The lines from the one holding "Add a 체크박스 component" through the end of the records below are to be written out exactly, and nothing else; pictures are to be left out.

[Records shown — start]

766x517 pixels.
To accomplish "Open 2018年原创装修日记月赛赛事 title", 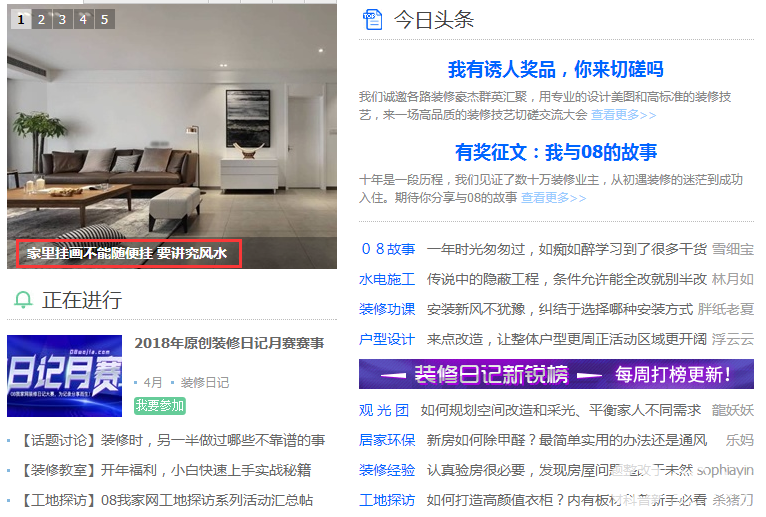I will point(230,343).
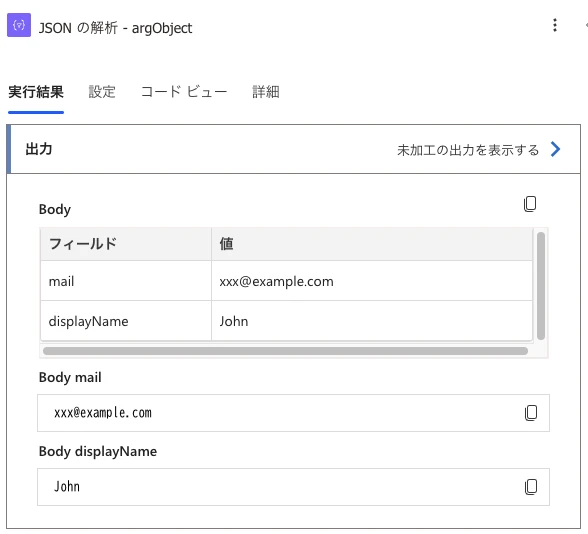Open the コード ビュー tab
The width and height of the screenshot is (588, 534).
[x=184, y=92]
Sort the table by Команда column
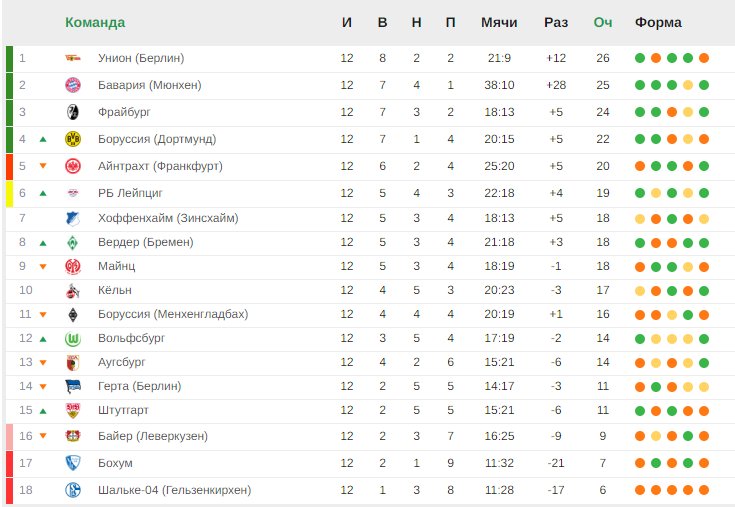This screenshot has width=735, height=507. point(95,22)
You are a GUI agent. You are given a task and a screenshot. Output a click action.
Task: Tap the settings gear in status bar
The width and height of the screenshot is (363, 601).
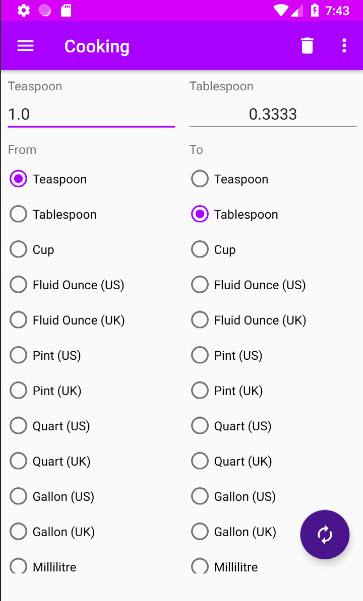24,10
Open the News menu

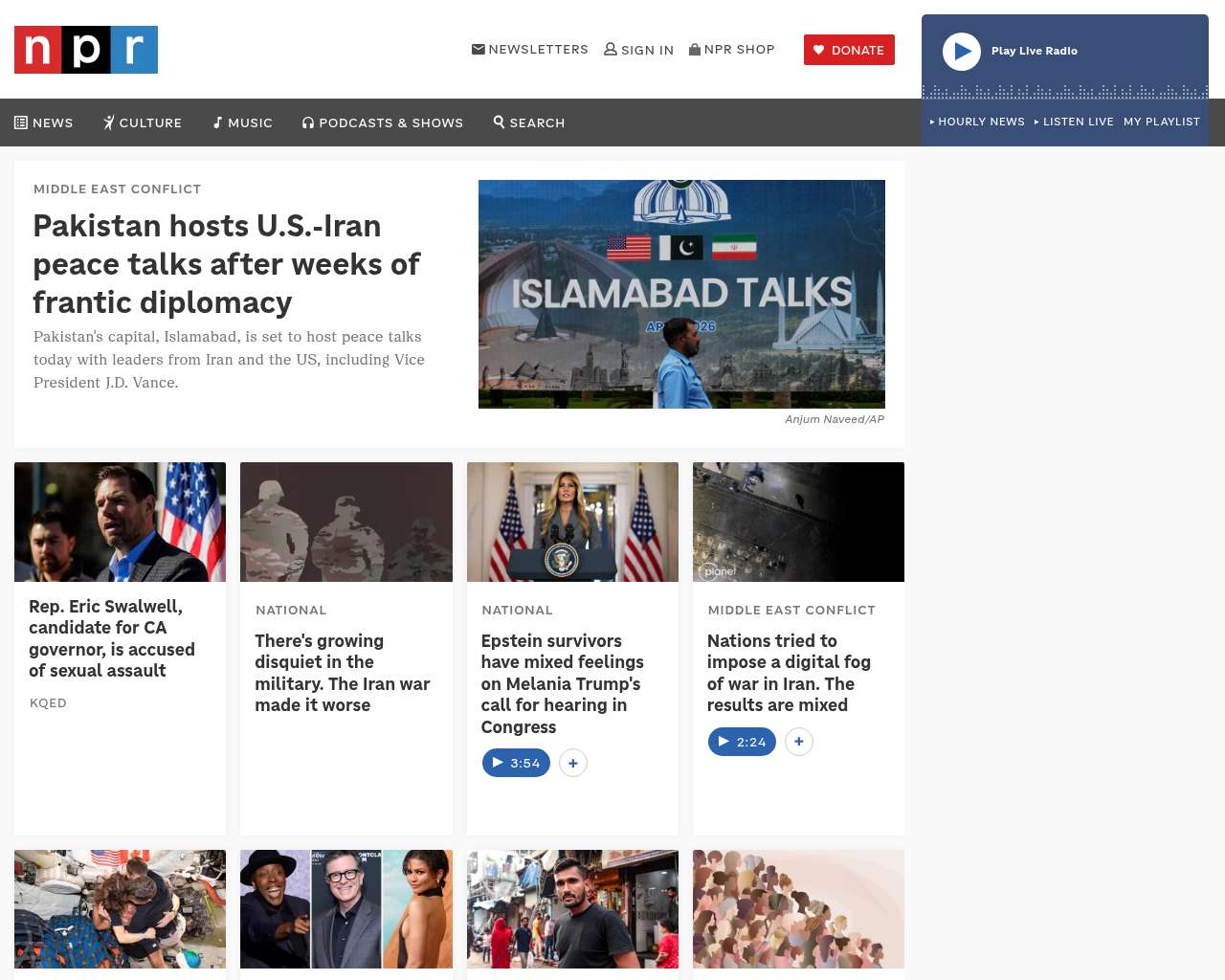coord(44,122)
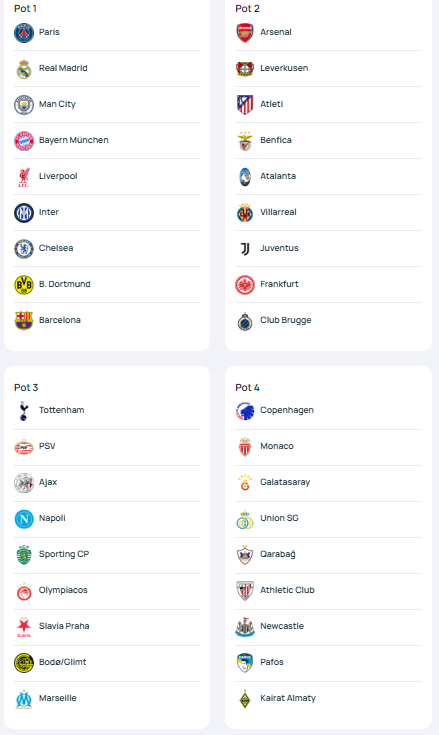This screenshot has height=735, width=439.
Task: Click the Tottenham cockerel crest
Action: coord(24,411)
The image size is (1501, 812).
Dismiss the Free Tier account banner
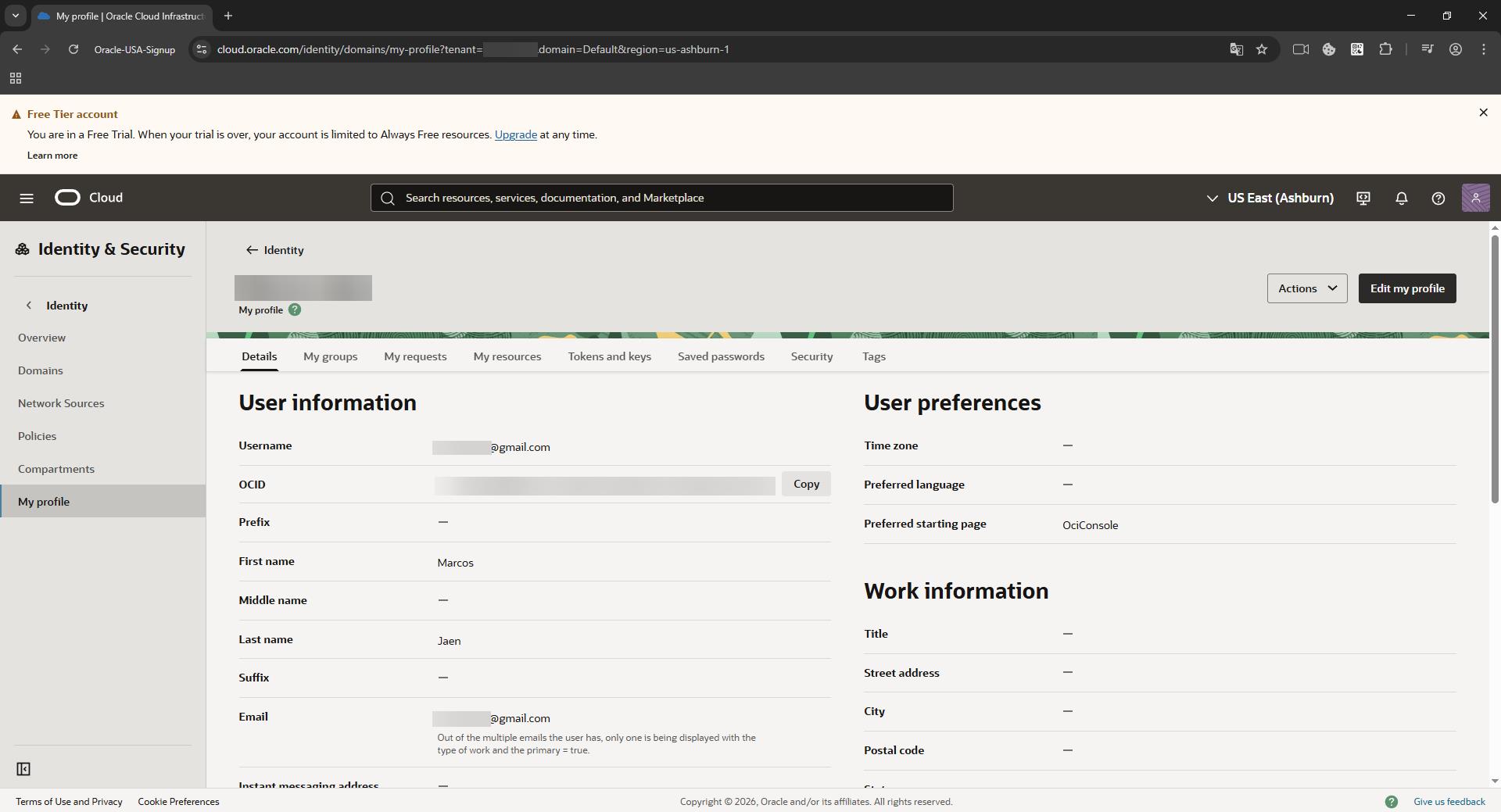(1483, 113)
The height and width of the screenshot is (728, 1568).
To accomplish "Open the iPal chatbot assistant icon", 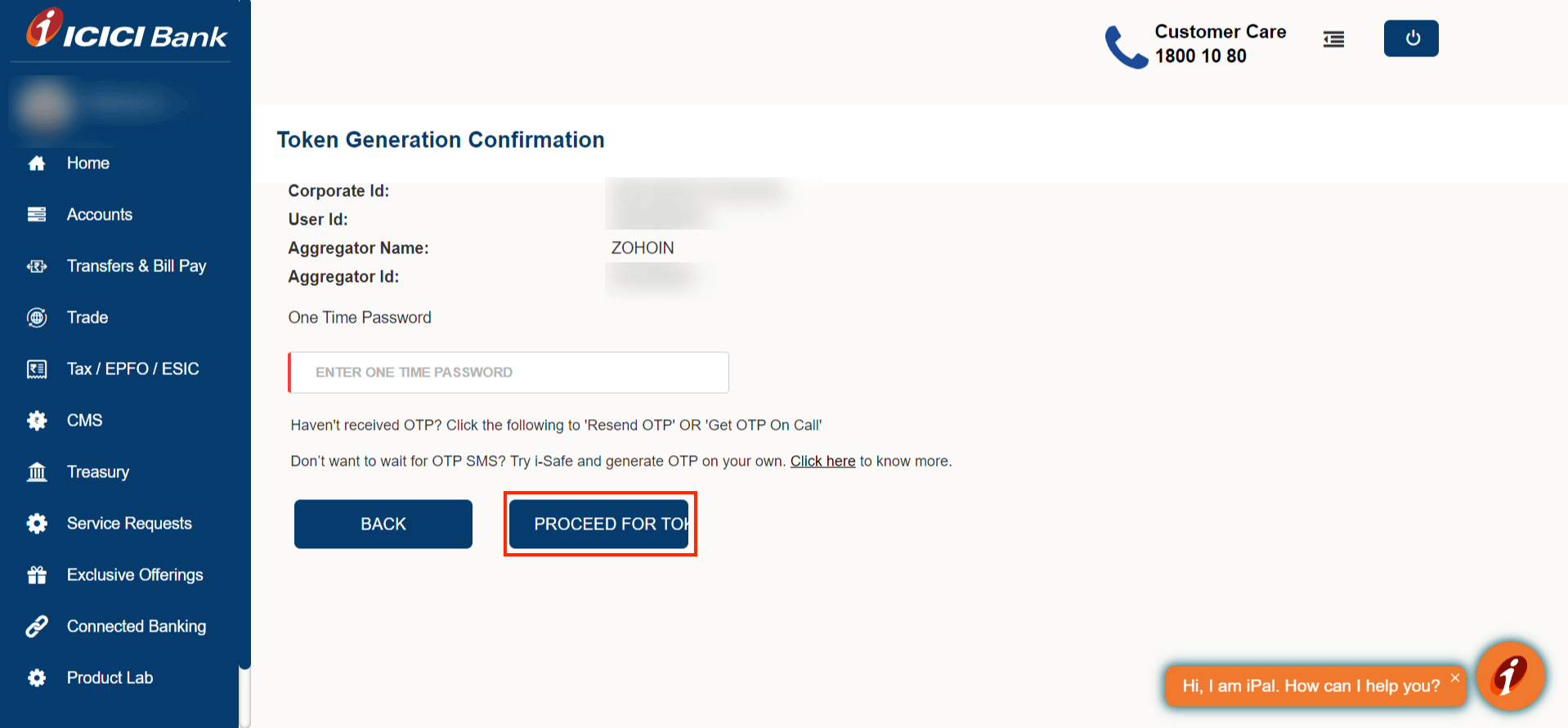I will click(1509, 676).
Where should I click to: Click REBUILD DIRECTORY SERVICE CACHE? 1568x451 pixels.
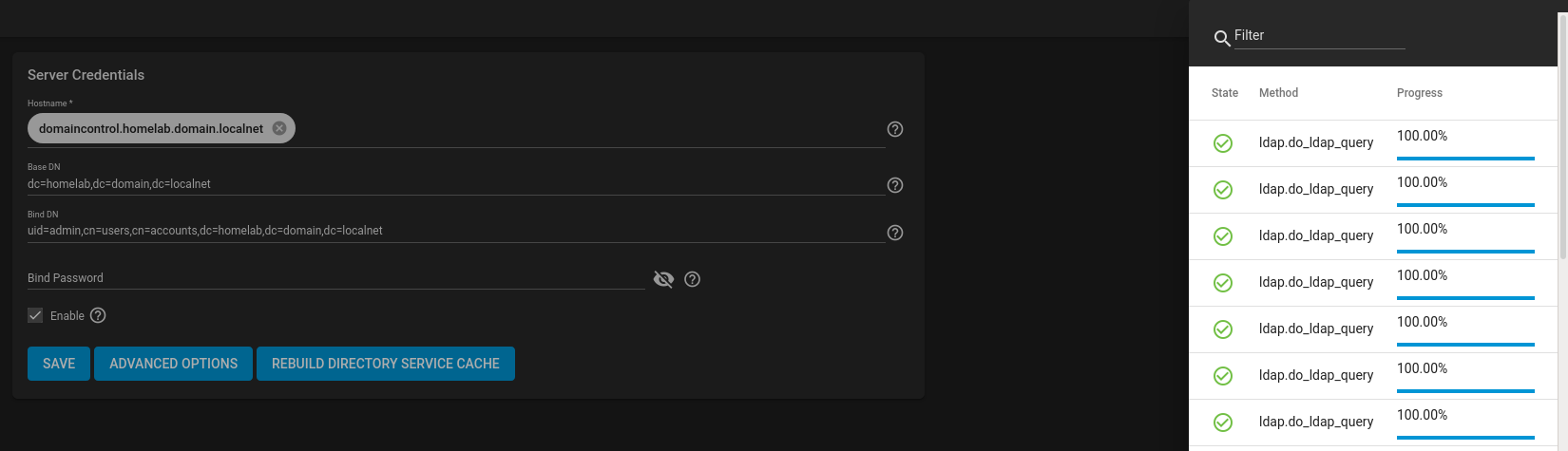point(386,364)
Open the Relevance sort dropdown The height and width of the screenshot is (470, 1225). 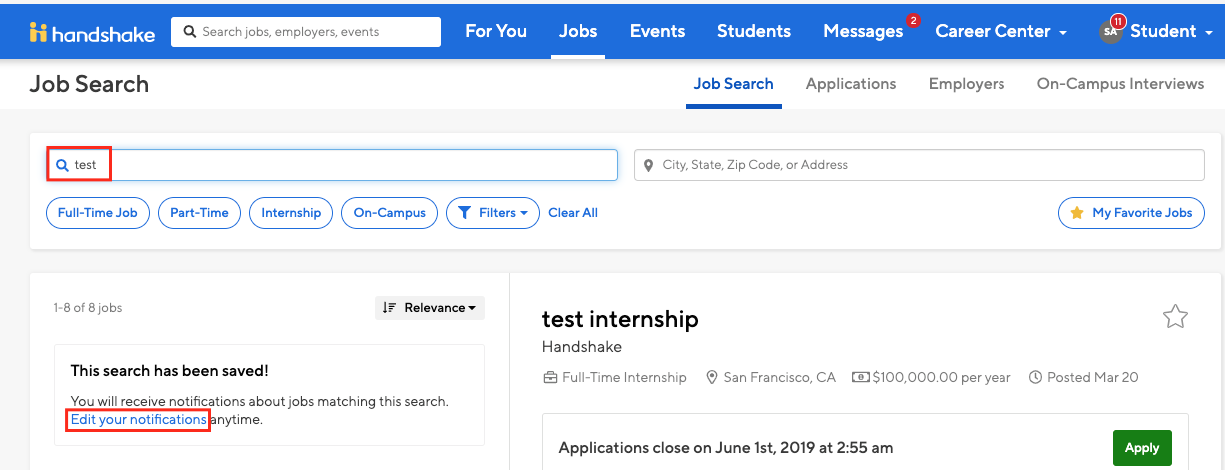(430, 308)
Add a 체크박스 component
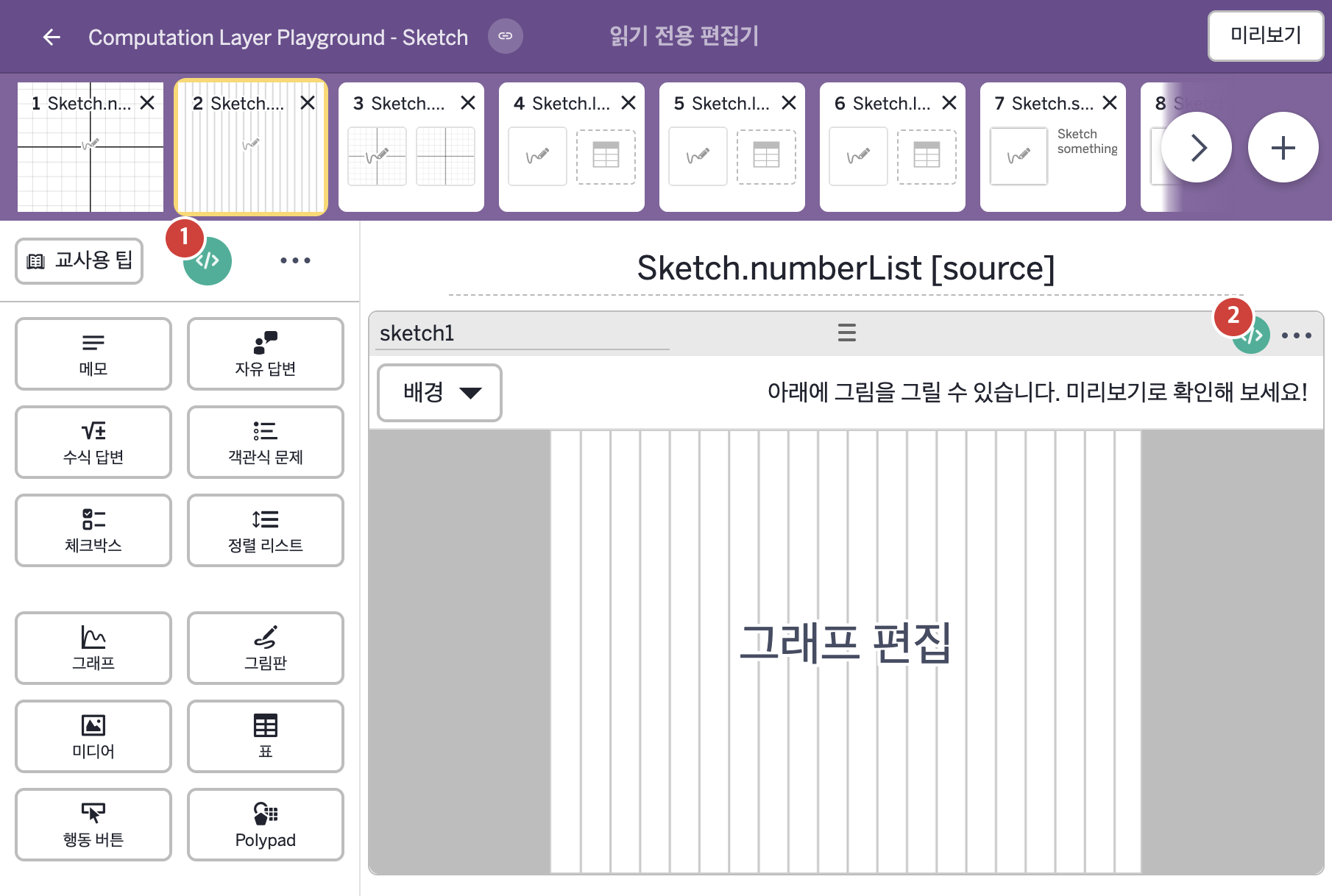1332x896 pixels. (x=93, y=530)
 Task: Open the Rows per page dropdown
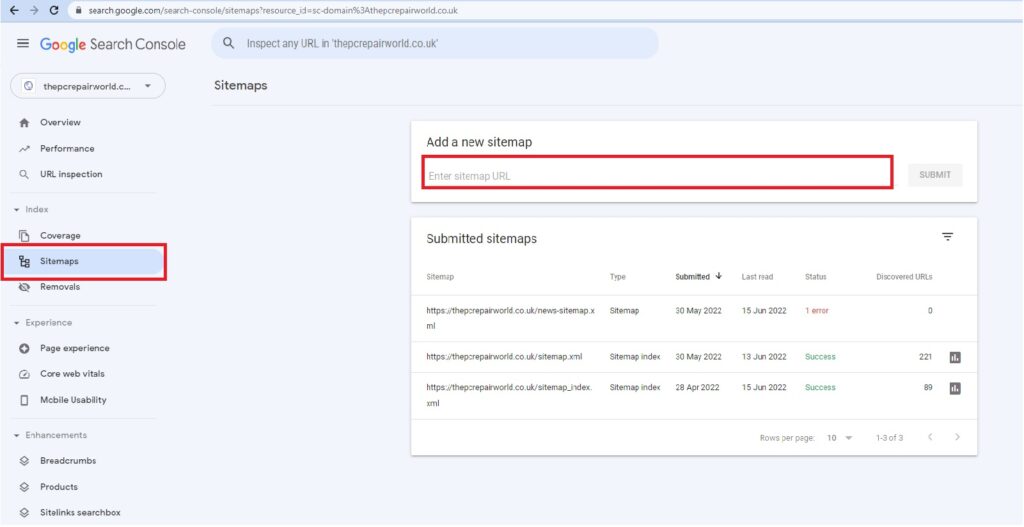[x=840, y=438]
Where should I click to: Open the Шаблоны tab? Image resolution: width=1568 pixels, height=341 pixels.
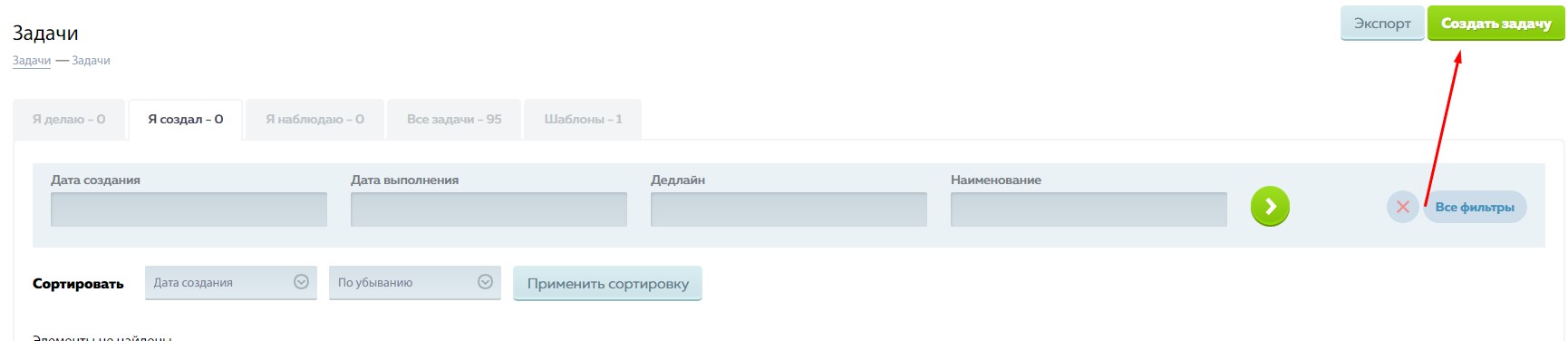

[Records shown — finish]

• [Written reply]
Add a 체크박스 component
1332x896 pixels. (x=93, y=530)
 Task: Open the Rows per page dropdown
[x=840, y=438]
Where should I click to: Open the Шаблоны tab? Image resolution: width=1568 pixels, height=341 pixels.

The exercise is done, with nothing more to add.